■ **Excerpted passage**
□ □ □ □ □

So we kicked off the quest with a pile of locations and a horde of goblins in the staging area, not to mention, well, Durin's Bane. I quite like the way they've depicted the Balrog in this quest: we never fight it directly, but are instead trying to run away from it as fast as we possibly can, while its threat constantly grows. It's an excellent mechanic that leads to a truly nail-biting quest.

There was nothing to do except get down to clearing the staging area and getting some progress on the quest. While we were still more or less busy getting some of the initial cards sorted, poor Boromir was defending an attack from a Goblin Swordsman, who drew Chance Encounter as its shadow card; since my partner was the first player, and Boromir was already wounded, we lost our first hero. It didn't get much easier from there.

I also need to remember to write this one down for the history books: I used West Road Traveller's Response! We drew Dreadful Gap, which immediately became our active location. With our Leadership deck amassing its army of allies, we'd never manage to clear that damn thing ever - until my West Road Traveller swapped it for Plundered Armoury.

□ □ □ □ □

■ **Extracted records**
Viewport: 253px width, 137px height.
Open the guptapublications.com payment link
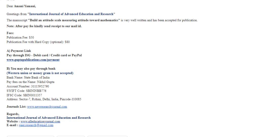coord(33,60)
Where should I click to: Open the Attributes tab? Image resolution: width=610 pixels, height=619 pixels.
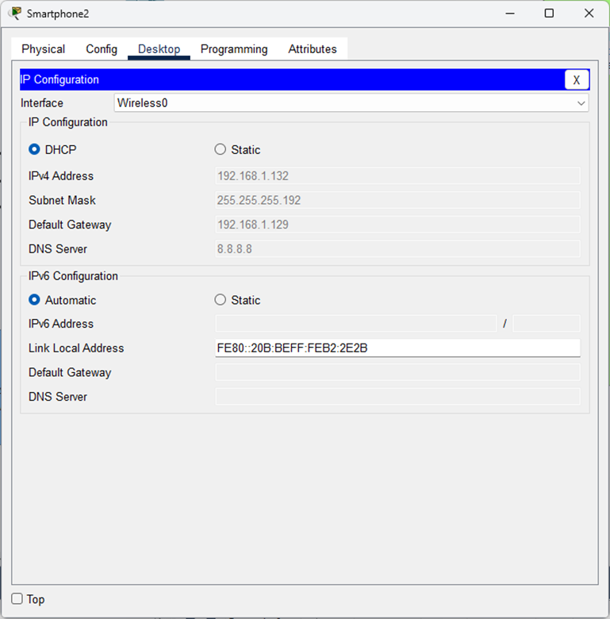(x=313, y=49)
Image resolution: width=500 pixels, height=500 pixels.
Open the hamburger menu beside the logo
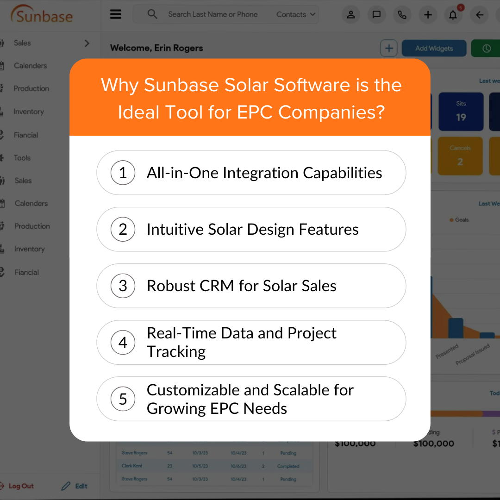115,14
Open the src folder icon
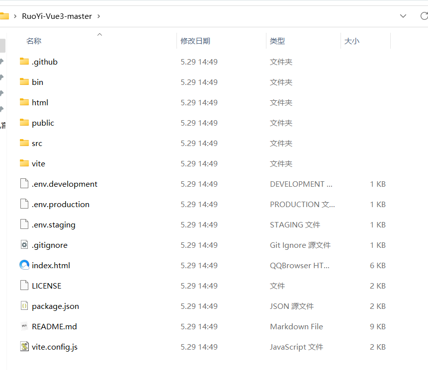 tap(24, 143)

□ □ □ □ □

■ **Directions for this task**
According to the excerpted passage, what location did the West Road Traveller swap Dreadful Gap for? Please answer in a few words.

■ **Response**
Plundered Armoury